■ Problem details
Update the data below so that every "screenshot" becomes "screen capture", with all other text left the same. Leave the pictures out of your answer.

■ Records for the task
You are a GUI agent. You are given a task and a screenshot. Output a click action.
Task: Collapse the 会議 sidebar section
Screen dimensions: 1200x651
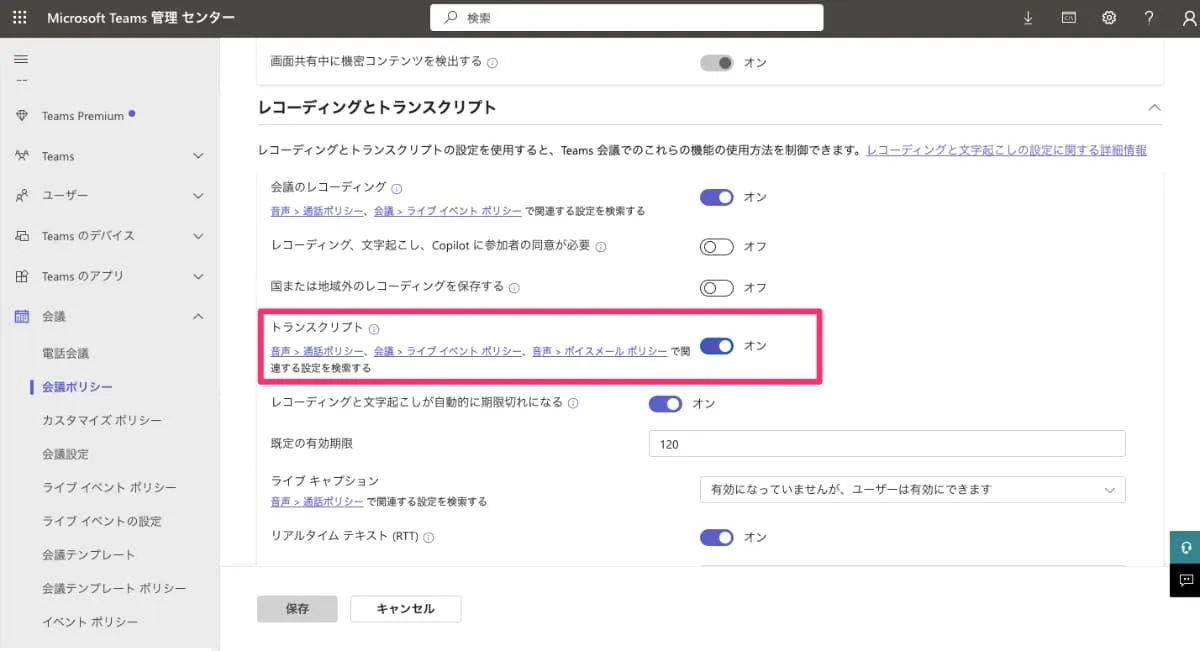coord(197,315)
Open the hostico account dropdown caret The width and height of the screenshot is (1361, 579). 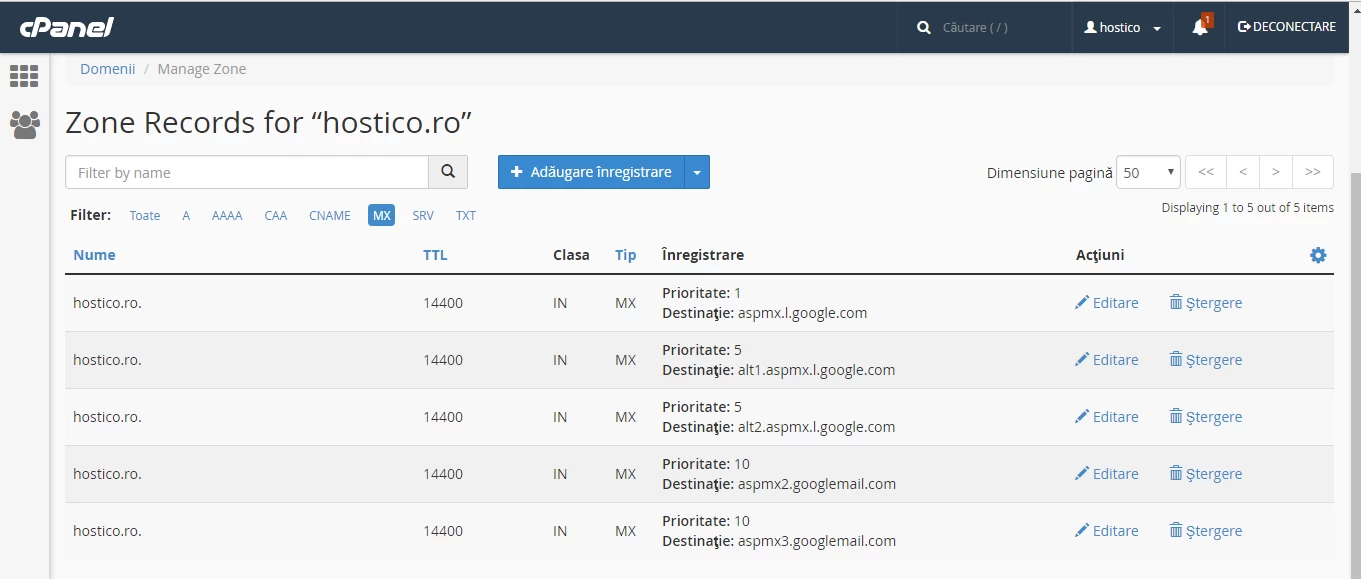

■ In response
You are a GUI agent. You are given a task and a screen capture. Output a click action.
Task: Collapse the 会議 sidebar section
Screen dimensions: 1200x651
coord(197,315)
Open the hostico account dropdown caret The width and height of the screen capture is (1361, 579). 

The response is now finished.